==== Selected passage

Crazyace

As with Boulderdash you state that these games would be inferior on ST - but I contest that, as I can reproduce them 'as is' on the ST ( Boulderdash being the most challenging, but fun to work out ) and then they could easily be redrawn to have superior graphics. The big point with Boulderdash ( when I was looking at 4 colour scrolling ) was that even though the ST lacks hardware scrolling ( and I wish it were there ) it has enough CPU power to reproduce the actual game scrolling found on the A8 game with plenty of cycles to spare. I've found with reproducing Pacman on A8 that effectively drawing 5 16x16 4 colour sprite on an screen is pretty much consuming all of the cpu cycles at 60hz anyway .... ( I really should move away from the ST playing, and go back to that code )

It does require 3 bpp to reproduce the 5 colour mode - so it's a valid observation by Atariksi. And way back then, it was a plus point to compare against the Apple's 6 colour highres mode, and I guess it didn't require any extra h/w as there were already 5 playfield registers for the other text modes.

========
==== Dataset section

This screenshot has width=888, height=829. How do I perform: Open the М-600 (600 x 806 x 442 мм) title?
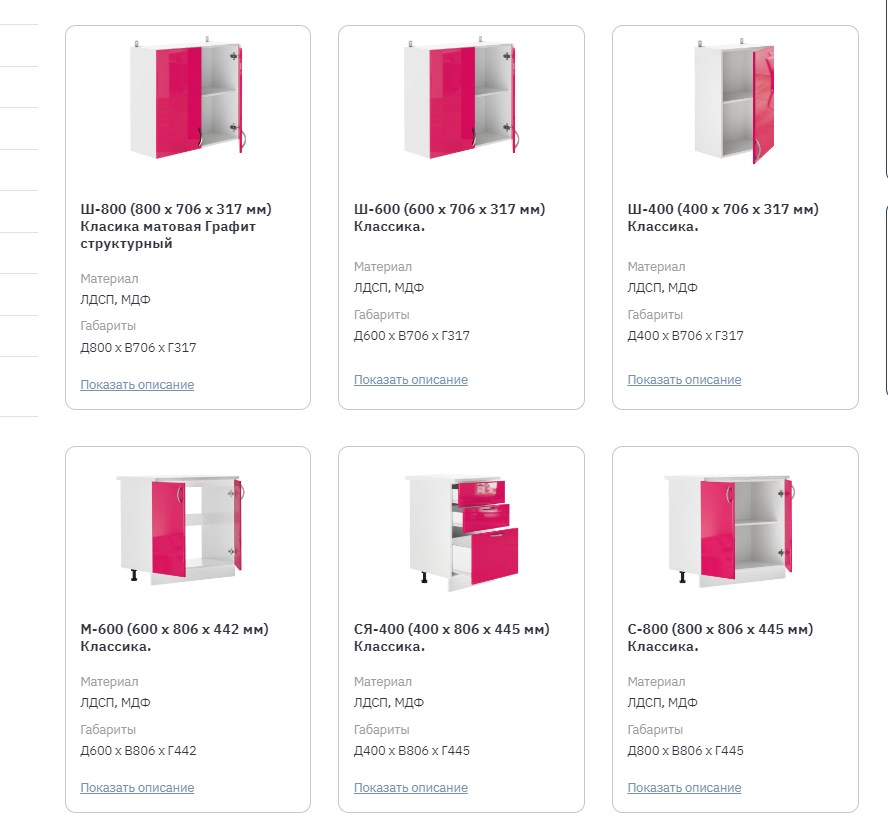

========

= What is expected =
Summarize the forum post above in two sentences.

= Result =
The writer disputes the claim that games such as Boulderdash would be inferior on the ST, arguing that they can be reproduced as is and then redrawn with superior graphics, and that the ST, though it lacks hardware scrolling, has enough CPU power to reproduce the A8 game's scrolling with plenty of cycles to spare. The writer also grants Atariksi's observation that reproducing the 5-color mode requires 3 bpp, noting that the mode was once a plus point against the Apple's 6-color high-res mode.